Estabilidad y control motor

No basta con tener rango. Hay que saber controlarlo. Evaluamos la capacidad del individuo para mantener posiciones estables bajo carga, velocidad o fatiga.

Movilidad articular

Complementando los patrones, valoramos el rango de movimiento de cada articulación. ¿Es simétrico? ¿Hay restricciones puntuales? Evaluamos tobillo, cadera, columna torácica, hombro y lo que el caso requiera.

Fuerza

¿Hay asimetrías de fuerza entre un lado y otro? ¿La fuerza es suficiente para la demanda del deporte o actividad que quiere realizar?

Historial y contexto

La valoración no es solo física. Necesitamos saber:

  • Historial de lesiones anteriores
  • Qué actividad realiza y a qué nivel
  • Cuáles son sus objetivos
  • Qué ha probado antes y qué ha funcionado (o no)

¿Cómo se hace en la práctica?

No hay una receta única, pero un proceso típico de valoración funcional en mi consulta sigue esta lógica:

1. Entrevista inicial (15-20 min) Hablamos. Quiero entender tu historia, tu lesión, tus miedos, tus objetivos.
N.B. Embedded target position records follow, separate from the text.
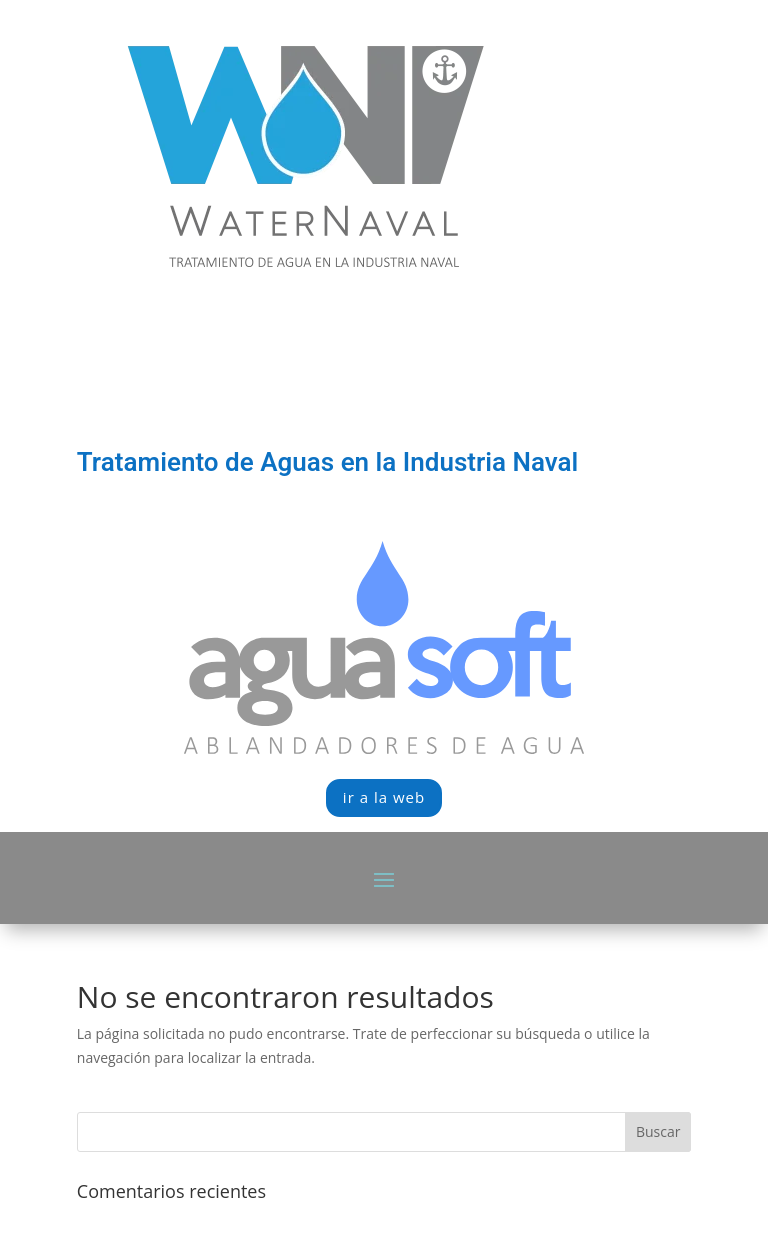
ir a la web (384, 797)
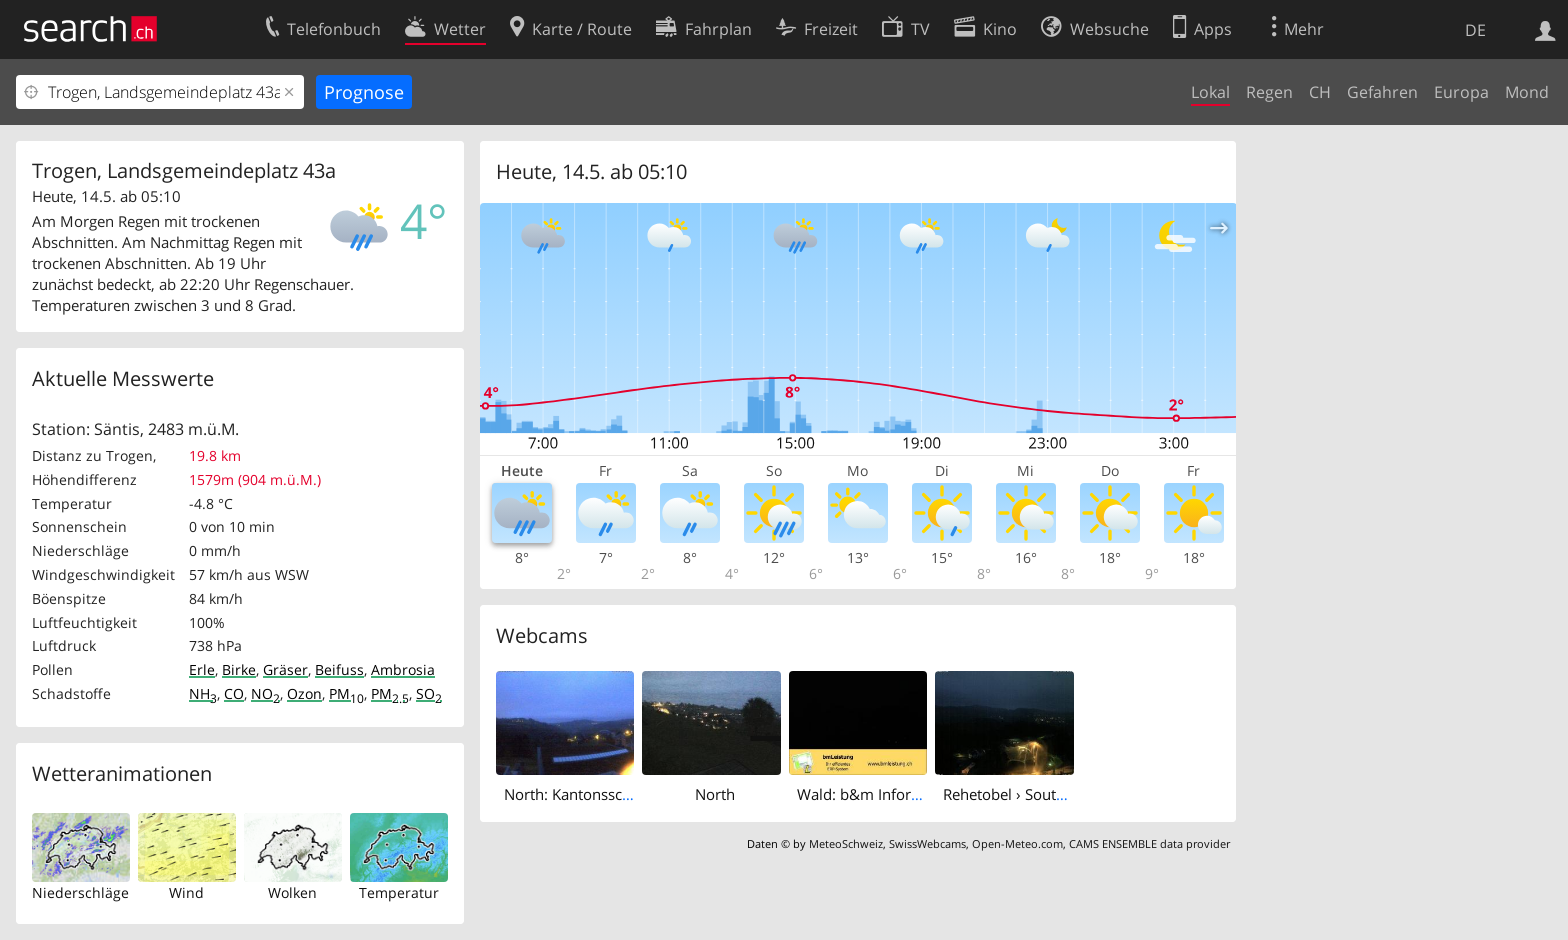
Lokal (1210, 92)
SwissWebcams (927, 843)
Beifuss (339, 669)
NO (265, 693)
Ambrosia (403, 669)
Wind (186, 892)
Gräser (285, 669)
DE (1475, 30)
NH (203, 693)
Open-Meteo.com (1017, 843)
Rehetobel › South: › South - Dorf (1054, 794)
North (715, 794)
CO (234, 693)
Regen (1269, 92)
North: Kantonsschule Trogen (604, 794)
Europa (1461, 92)
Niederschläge (80, 892)
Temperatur (399, 892)
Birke (239, 669)
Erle (202, 669)
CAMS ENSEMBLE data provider (1149, 843)
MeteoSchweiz (846, 843)
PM (346, 693)
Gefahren (1382, 92)
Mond (1527, 92)
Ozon (304, 693)
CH (1320, 92)
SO (429, 693)
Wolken (292, 892)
Esta conversación me da más información que cualquier test.

2. Valoración de movilidad (15-20 min) Tests articulares específicos para mapear dónde hay restricciones. Usamos movimientos activos y pasivos para diferenciar entre un problema articular, muscular o de control.
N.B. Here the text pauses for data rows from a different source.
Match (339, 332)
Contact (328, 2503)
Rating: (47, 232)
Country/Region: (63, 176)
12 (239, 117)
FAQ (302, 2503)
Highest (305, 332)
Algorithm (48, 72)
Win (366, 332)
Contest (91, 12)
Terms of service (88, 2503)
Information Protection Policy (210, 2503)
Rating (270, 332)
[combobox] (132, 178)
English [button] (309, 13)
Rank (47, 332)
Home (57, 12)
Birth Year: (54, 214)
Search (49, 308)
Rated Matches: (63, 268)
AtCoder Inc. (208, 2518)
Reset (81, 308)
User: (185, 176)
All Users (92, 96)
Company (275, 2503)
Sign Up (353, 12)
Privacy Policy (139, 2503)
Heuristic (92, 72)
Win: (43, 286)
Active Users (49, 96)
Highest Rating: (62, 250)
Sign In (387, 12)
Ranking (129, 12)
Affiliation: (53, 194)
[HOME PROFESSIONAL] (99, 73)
3. Valoración de patrones de movimiento (15-20 min) Te pido que hagas movimientos básicos: sentadilla, bisagra de cadera, empujar, tirar, equilibrio unipodal. Observo cómo se organiza tu cuerpo y dónde aparecen compensaciones.

4. Tests de fuerza y capacidad (10-15 min) Dependiendo de tu caso, medimos fuerza en rangos específicos, resistencia isométrica, o capacidad para absorber carga.

5. Conclusiones y plan de acción Con toda la información, diseñamos juntos el plan. Te explico qué he encontrado, qué significa y cuáles son las prioridades.

El proceso completo dura entre 60 y 90 minutos. Es una inversión de tiempo que ahorra semanas de trabajo innecesario después.

¿Por qué es tan importante?

1. Evita el “prueba y error”

Sin valoración, el proceso de readaptación se convierte en un experimento: probamos cosas a ver qué funciona. Con valoración, sabemos qué hacer y por qué.

2. Identifica la causa, no solo el síntoma

Te duele la rodilla, pero el problema puede estar en la cadera o el tobillo. La valoración funcional nos permite ver el sistema completo y encontrar el origen.

3. Personaliza el plan al 100%

No hay dos lesiones iguales porque no hay dos personas iguales. La valoración es lo que permite crear un plan realmente personalizado, no un protocolo genérico.

4. Establece una línea base

Si no sabemos de dónde partimos, ¿cómo vamos a medir si estamos mejorando? La valoración nos da datos objetivos para comparar a lo largo del proceso.

5. Ahorra tiempo y evita recaídas

Un plan basado en una buena valoración es más eficiente. Vas directo a lo que necesitas, sin rodeos. Y al abordar las causas reales, reduces el riesgo de recaída.

El error más común

El error más común que veo es saltarse este paso. Tanto por parte de profesionales como de las propias personas lesionadas.

“Ya sé lo que tengo, dame ejercicios.”

Lo entiendo. La urgencia por mejorar es real. Pero dedicar 60-90 minutos a valorar bien puede ser la diferencia entre un proceso de 3 meses y uno de 12.

La readaptación no es hacer ejercicios. Es hacer los ejercicios correctos, en el momento correcto, por la razón correcta. Y eso solo se consigue con una buena valoración funcional.

¿Cómo me preparo para una valoración?

Es sencillo:

  • Lleva ropa deportiva cómoda que te permita moverte con libertad.
  • Si tienes informes médicos (resonancias, ecografías, informes del fisio), tráelos.
  • Piensa en tu historial de lesiones y en tus objetivos para poder contármelos.
  • No hagas un entrenamiento intenso las horas previas.

No hace falta que tengas claro qué te pasa. Precisamente para eso hacemos la valoración.